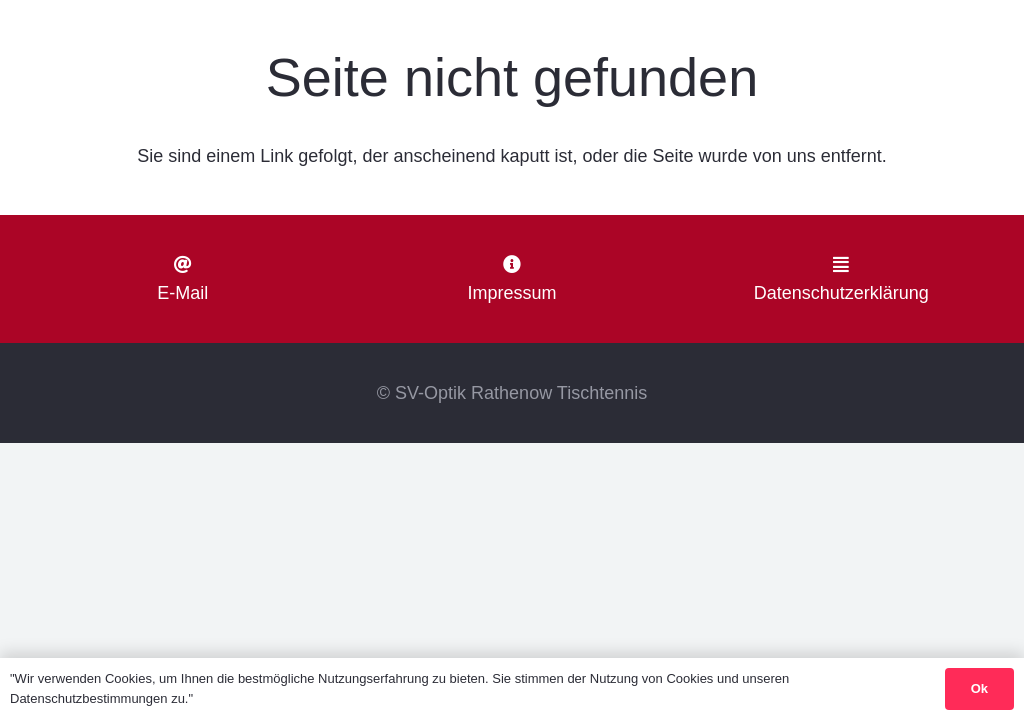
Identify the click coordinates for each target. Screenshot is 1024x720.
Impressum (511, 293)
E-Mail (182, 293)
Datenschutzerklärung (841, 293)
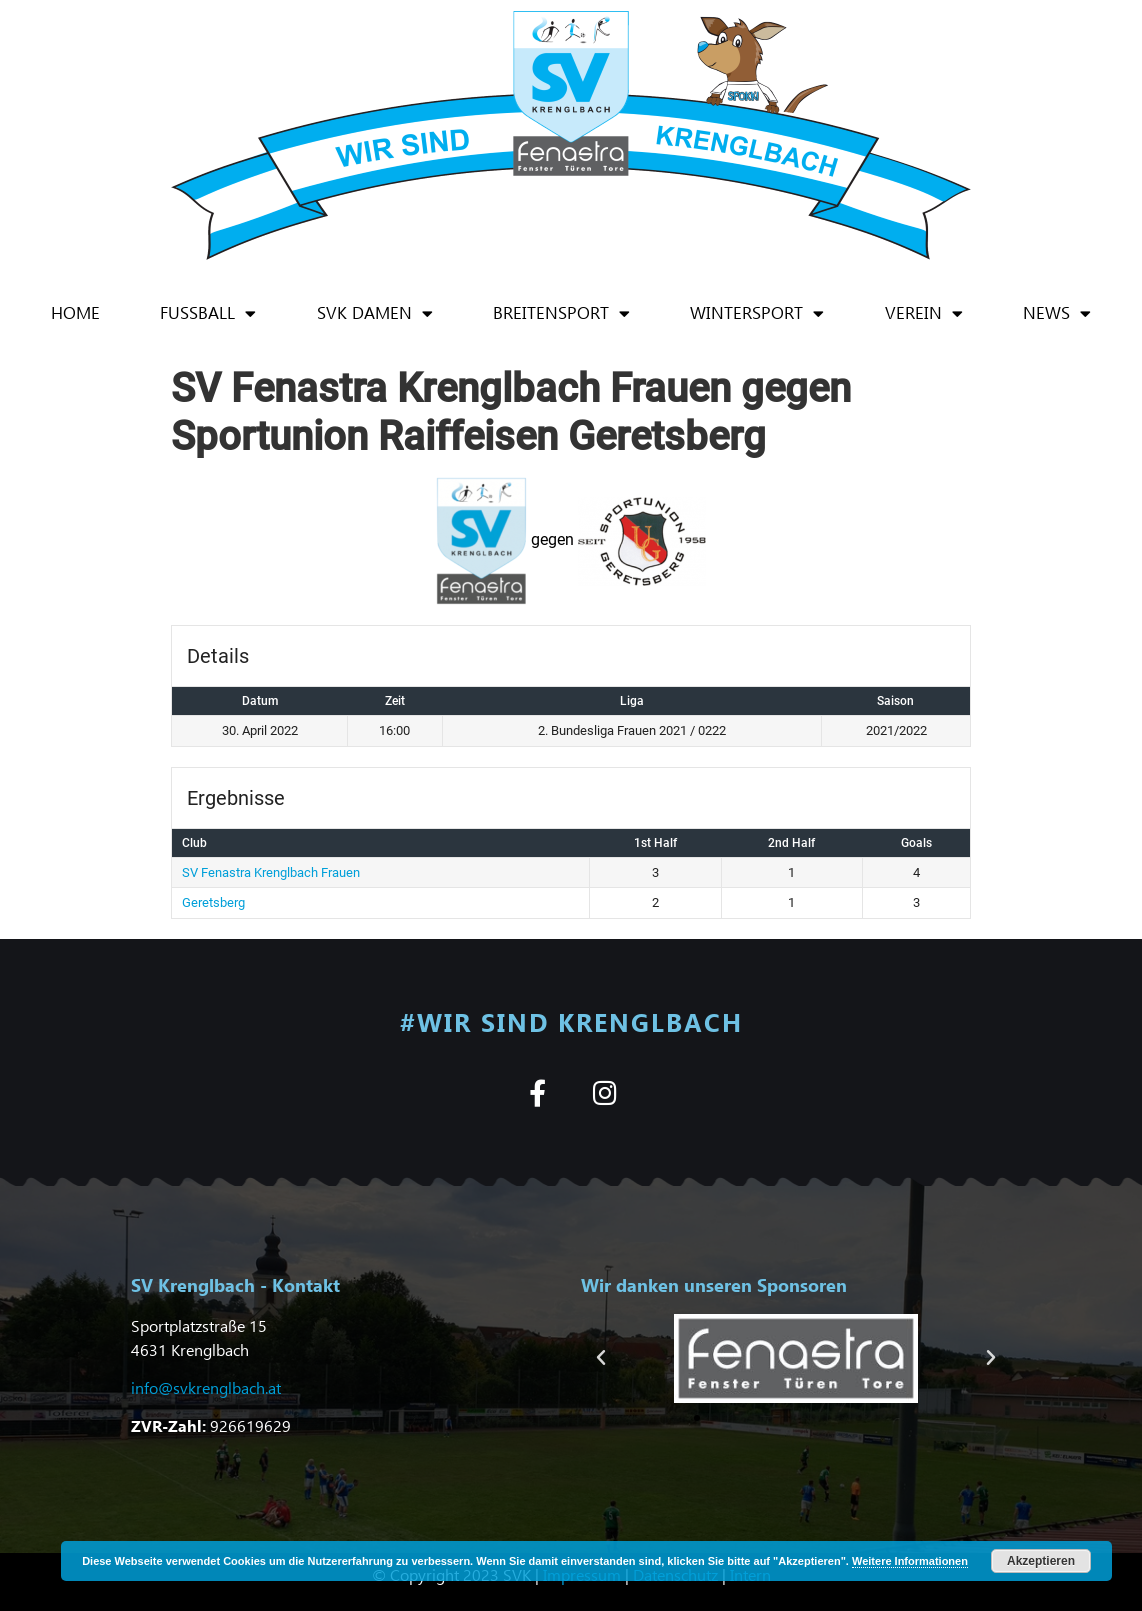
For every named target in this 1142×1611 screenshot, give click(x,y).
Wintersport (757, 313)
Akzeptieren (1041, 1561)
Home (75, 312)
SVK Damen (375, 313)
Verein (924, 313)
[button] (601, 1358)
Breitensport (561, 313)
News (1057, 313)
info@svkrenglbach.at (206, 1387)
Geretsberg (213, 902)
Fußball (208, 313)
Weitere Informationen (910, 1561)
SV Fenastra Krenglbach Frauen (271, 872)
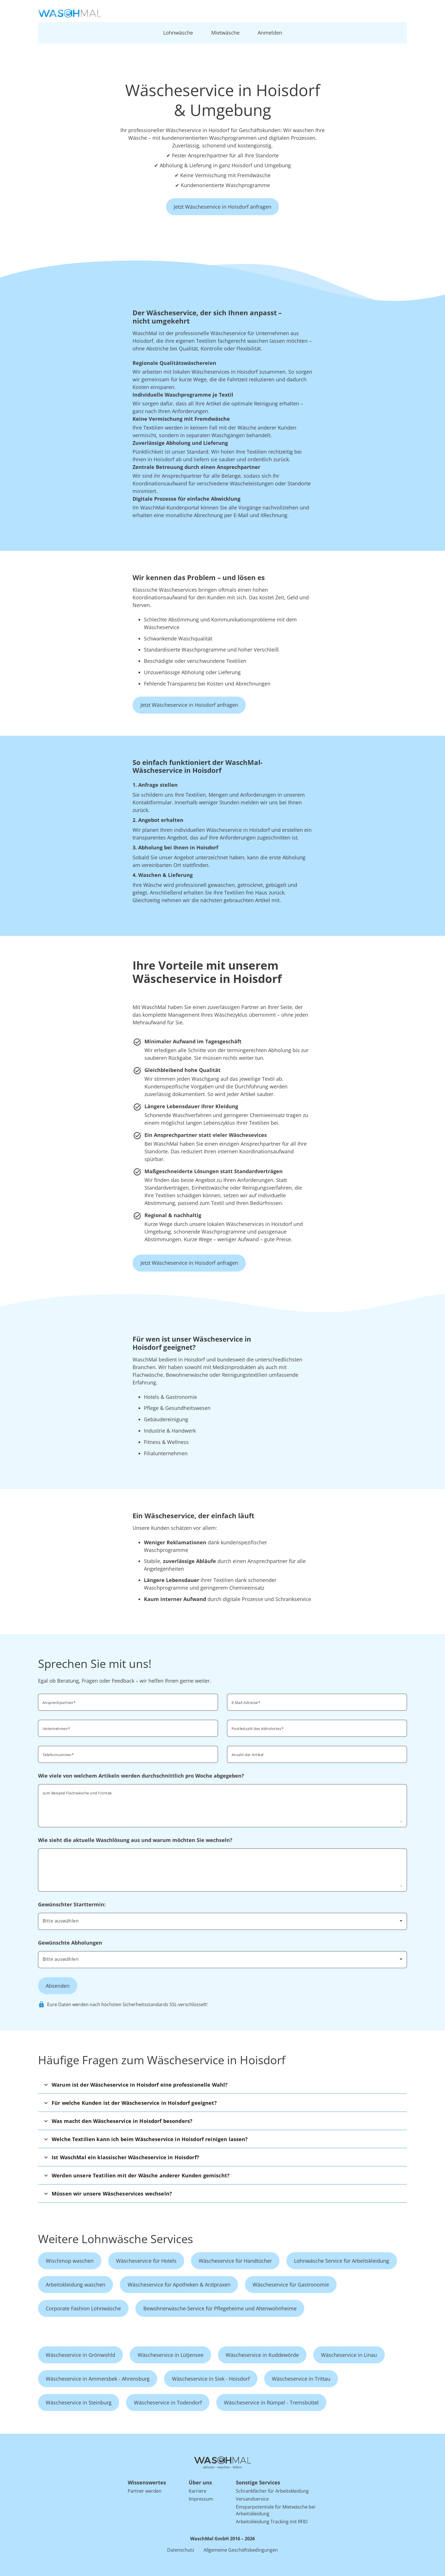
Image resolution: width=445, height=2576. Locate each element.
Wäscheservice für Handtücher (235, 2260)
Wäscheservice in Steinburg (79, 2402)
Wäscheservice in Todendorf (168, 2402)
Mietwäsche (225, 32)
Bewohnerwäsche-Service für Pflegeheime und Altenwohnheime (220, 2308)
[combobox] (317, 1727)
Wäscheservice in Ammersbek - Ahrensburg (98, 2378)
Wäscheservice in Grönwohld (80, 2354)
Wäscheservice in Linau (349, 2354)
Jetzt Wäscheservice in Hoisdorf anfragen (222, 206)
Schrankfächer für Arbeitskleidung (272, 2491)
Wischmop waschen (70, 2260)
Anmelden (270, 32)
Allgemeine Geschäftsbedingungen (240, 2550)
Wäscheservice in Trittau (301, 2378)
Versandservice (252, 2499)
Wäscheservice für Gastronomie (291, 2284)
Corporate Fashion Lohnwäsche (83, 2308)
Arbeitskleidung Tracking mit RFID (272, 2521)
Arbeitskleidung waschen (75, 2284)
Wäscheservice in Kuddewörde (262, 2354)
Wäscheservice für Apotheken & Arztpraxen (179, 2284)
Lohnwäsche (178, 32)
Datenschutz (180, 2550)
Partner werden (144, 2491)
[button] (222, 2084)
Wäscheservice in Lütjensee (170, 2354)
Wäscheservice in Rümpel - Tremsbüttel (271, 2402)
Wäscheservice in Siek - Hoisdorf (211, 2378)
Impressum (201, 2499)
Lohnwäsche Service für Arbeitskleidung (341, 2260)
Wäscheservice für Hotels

++++++++

• [REQUEST]
Reproduce all of the lines above word for word, leaving out the pictures.

• [RESULT OF THE EXERCISE]
Identify the click coordinates for each target. Screenshot is 1024x720.
Impressum (511, 293)
E-Mail (182, 293)
Datenschutzerklärung (841, 293)
For every named target in this 1142×1611 screenshot, give click(x,y).
Wintersport (757, 313)
Akzeptieren (1041, 1561)
Home (75, 312)
SVK Damen (375, 313)
Verein (924, 313)
[button] (601, 1358)
Breitensport (561, 313)
News (1057, 313)
info@svkrenglbach.at (206, 1387)
Geretsberg (213, 902)
Fußball (208, 313)
Weitere Informationen (910, 1561)
SV Fenastra Krenglbach Frauen (271, 872)
Image resolution: width=445, height=2576. Locate each element.
Wäscheservice für Handtücher (235, 2260)
Wäscheservice in Steinburg (79, 2402)
Wäscheservice in Todendorf (168, 2402)
Mietwäsche (225, 32)
Bewohnerwäsche-Service für Pflegeheime und Altenwohnheime (220, 2308)
[combobox] (317, 1727)
Wäscheservice in Ammersbek - Ahrensburg (98, 2378)
Wäscheservice in Grönwohld (80, 2354)
Wäscheservice in Linau (349, 2354)
Jetzt Wäscheservice in Hoisdorf anfragen (222, 206)
Schrankfächer für Arbeitskleidung (272, 2491)
Wischmop waschen (70, 2260)
Anmelden (270, 32)
Allgemeine Geschäftsbedingungen (240, 2550)
Wäscheservice in Trittau (301, 2378)
Versandservice (252, 2499)
Wäscheservice für Gastronomie (291, 2284)
Corporate Fashion Lohnwäsche (83, 2308)
Arbeitskleidung Tracking mit RFID (272, 2521)
Arbeitskleidung waschen (75, 2284)
Wäscheservice in Kuddewörde (262, 2354)
Wäscheservice für Apotheken & Arztpraxen (179, 2284)
Lohnwäsche (178, 32)
Datenschutz (180, 2550)
Partner werden (144, 2491)
[button] (222, 2084)
Wäscheservice in Lütjensee (170, 2354)
Wäscheservice in Rümpel - Tremsbüttel (271, 2402)
Wäscheservice in Siek - Hoisdorf (211, 2378)
Impressum (201, 2499)
Lohnwäsche Service für Arbeitskleidung (341, 2260)
Wäscheservice für Hotels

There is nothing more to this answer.